The women waited with the children, refugees whom the wealthy and magnanimous Annan family sheltered at their own expense behind their locked gates. On the second afternoon, Rain heard the key turning in the lock. She and Grail exchanged a look and got to their feet. The somber, drawn face they saw was Enarch's, followed by Admiral Annan's.

He had been far out at sea on the rescue ship when what was to become the killing wave passed unnoticed deep beneath the
Wingless Bird;
they felt no more than a strong swell. As is so often the case in human life, they sailed serenely, ignorant of the suffering of others, unaware of the devastation that had reached the port before them. Enarch was still in a state of disbelief; the capital he had sailed away from was barely recognizable.

Enarch took Grail and the first group of children to the dinghy; if they were challenged, they would say they were making use of the ship for housing these orphans until permanent shelter could be found. He and Annan would alternate escorting the children in small clusters until all were aboard. Then the brides would join them, with as much speed as they could manage discreetly. He dared not delay the sailing. All must be aboard ship by two o'clock.

Enarch led them with watchful, animal attention, as if he were a lioness transporting cub after cub to safety from a marauding predator. Group after group departed, until at last all sixty were aboard.

Then it was the turn of the five brides who were to make their way to the port, and board the waiting dinghy. Rain would leave with them, and take her own path back to the house, claiming that she had been separated from Grail and the children in the midst of the chaos.

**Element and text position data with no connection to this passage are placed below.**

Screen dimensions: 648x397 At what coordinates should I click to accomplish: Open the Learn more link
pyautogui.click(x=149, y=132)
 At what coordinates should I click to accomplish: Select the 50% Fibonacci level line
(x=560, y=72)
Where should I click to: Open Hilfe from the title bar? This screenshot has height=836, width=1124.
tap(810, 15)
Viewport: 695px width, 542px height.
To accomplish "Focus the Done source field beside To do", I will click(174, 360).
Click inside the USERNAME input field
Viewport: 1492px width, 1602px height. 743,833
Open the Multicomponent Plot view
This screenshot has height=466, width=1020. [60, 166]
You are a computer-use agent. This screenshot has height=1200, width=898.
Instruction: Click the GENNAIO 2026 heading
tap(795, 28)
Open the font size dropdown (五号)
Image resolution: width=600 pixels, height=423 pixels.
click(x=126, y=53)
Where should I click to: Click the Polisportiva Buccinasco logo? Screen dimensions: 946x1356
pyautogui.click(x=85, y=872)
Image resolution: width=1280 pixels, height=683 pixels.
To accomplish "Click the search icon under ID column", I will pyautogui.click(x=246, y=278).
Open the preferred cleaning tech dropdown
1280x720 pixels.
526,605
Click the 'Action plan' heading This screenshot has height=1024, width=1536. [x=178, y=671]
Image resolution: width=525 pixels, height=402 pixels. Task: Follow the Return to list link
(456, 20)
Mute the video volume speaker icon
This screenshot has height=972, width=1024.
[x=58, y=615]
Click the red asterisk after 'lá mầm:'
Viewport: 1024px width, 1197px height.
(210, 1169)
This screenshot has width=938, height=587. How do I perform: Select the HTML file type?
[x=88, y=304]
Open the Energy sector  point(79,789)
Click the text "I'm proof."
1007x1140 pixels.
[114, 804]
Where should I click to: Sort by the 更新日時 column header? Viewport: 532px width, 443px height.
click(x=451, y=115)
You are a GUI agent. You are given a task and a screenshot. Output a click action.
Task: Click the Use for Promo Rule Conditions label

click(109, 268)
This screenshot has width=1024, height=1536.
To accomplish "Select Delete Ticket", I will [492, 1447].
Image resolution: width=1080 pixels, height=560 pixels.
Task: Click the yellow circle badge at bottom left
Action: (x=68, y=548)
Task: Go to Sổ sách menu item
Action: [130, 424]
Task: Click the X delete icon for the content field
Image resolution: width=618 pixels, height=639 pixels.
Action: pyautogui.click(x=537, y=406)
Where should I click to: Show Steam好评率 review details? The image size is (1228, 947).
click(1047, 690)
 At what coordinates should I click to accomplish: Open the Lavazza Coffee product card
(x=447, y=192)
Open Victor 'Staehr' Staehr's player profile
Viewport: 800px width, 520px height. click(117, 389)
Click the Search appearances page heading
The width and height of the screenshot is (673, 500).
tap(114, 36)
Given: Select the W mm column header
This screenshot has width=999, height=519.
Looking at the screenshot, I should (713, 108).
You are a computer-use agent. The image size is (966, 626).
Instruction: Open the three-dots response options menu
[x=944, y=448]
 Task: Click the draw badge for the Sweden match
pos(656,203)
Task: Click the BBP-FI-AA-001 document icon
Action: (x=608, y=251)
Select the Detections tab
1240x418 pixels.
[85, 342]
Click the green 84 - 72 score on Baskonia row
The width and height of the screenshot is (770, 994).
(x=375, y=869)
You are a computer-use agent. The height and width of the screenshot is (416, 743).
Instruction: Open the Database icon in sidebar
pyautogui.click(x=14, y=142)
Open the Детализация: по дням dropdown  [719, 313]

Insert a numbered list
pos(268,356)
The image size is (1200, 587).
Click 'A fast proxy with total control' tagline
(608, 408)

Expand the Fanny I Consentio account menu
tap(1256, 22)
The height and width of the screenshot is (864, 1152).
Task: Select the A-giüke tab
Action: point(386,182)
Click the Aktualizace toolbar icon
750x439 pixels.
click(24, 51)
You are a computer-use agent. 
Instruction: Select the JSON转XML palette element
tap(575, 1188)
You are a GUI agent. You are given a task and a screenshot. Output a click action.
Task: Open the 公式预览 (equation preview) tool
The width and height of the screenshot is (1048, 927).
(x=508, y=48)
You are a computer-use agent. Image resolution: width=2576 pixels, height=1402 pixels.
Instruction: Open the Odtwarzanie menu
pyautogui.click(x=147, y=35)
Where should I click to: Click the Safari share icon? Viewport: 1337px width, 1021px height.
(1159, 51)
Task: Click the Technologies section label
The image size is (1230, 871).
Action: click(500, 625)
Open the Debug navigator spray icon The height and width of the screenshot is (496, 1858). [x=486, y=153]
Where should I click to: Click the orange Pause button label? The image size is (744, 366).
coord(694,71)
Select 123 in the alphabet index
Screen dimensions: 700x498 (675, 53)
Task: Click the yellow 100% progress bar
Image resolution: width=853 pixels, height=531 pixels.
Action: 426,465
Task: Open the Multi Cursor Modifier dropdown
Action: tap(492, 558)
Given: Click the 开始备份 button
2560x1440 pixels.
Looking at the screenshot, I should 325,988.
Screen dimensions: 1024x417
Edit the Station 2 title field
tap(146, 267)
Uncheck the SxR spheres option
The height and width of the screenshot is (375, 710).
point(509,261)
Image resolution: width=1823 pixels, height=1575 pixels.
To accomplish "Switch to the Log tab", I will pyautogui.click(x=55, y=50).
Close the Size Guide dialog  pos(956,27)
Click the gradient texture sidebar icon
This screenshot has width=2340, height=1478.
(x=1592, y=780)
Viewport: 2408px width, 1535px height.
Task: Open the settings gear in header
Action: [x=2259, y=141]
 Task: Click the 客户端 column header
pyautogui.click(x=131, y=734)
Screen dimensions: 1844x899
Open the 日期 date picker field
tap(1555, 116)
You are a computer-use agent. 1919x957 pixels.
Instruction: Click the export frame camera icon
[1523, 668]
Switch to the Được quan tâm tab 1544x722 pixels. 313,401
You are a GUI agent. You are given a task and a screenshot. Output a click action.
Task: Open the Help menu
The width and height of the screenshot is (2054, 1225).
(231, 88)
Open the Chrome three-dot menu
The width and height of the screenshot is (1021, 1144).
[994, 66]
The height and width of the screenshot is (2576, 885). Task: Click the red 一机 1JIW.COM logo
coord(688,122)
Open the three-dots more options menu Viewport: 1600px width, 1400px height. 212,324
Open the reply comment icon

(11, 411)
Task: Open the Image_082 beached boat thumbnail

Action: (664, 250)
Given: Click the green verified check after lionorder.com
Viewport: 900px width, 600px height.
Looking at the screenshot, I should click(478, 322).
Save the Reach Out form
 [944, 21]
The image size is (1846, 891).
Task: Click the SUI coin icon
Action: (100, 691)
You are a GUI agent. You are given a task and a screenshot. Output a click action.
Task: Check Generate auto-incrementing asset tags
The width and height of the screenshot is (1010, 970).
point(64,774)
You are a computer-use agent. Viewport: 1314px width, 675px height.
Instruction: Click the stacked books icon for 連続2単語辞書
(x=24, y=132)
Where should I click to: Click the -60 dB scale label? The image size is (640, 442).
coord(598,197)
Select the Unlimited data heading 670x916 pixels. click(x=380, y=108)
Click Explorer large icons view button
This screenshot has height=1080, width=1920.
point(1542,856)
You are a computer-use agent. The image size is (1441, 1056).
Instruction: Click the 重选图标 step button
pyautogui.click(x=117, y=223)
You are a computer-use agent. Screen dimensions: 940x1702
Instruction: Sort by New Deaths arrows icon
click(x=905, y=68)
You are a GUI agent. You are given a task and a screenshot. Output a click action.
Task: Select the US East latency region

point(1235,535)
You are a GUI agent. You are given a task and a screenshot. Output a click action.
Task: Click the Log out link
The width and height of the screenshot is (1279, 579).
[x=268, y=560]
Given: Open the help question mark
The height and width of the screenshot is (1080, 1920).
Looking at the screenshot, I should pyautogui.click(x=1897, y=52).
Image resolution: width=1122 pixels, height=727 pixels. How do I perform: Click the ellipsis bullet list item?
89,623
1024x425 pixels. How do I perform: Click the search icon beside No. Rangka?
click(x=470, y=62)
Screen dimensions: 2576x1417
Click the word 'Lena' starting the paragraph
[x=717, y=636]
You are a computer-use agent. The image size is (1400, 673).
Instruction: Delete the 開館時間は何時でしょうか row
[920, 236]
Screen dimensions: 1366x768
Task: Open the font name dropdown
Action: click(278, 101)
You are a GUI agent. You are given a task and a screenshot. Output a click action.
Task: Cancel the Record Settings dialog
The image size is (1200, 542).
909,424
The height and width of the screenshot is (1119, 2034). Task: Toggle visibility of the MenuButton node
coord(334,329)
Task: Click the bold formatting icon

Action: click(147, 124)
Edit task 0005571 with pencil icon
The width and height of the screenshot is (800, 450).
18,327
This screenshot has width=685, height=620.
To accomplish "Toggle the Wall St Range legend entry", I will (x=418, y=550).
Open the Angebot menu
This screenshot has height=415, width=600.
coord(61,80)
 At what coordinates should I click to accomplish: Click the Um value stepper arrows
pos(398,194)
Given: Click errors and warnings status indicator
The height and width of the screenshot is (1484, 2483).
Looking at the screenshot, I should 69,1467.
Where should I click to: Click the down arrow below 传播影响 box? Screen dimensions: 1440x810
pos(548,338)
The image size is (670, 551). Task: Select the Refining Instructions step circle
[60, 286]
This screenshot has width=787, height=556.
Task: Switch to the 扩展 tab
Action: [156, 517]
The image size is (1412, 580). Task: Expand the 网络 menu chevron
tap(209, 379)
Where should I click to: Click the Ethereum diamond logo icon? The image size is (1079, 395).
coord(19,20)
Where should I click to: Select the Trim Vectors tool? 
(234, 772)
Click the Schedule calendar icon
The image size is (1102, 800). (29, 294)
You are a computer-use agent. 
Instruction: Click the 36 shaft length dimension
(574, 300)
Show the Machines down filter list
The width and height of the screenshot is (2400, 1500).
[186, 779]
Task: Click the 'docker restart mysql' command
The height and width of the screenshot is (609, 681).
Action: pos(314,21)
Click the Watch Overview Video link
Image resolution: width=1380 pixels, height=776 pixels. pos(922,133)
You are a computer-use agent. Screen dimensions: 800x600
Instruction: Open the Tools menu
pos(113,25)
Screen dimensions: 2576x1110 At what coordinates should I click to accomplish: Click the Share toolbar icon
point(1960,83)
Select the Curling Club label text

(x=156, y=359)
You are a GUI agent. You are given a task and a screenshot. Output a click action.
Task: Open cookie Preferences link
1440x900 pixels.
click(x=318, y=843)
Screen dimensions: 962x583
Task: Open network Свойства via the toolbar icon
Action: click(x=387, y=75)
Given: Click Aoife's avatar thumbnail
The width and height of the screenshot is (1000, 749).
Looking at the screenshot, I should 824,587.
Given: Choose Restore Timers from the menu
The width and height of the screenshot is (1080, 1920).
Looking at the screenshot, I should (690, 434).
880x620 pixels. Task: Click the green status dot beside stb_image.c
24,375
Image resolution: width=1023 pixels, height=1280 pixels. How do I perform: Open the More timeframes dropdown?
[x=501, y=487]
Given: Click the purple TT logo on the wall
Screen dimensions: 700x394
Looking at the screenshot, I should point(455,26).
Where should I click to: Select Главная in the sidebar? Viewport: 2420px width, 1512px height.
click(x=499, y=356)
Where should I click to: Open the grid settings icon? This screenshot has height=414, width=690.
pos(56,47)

The bluffs were crowded with makeshift camps of refugees. Rain guided the other women down along the paths she had known as a girl, until they reached a magnificent stone staircase, damaged, but still intact, flanked by houses on either side, descending some three hundred feet to the port. Men and boys were collecting stones that had fallen during the earthquake, while others had already begun repairs of their houses. Two men at work on reinforcing a house that was listing to the left side looked up reflexively at the women as they passed.

One elbowed the other. “Isn't that the dancer from the Fiançailles?” he asked. He had been one of Rain's guards during the betrothal month.

His companion looked at them, and nodded bitterly. It was bad luck to see an Immortal outside the walls of the houses, except during the Fiançailles. No wonder the killing wave had come.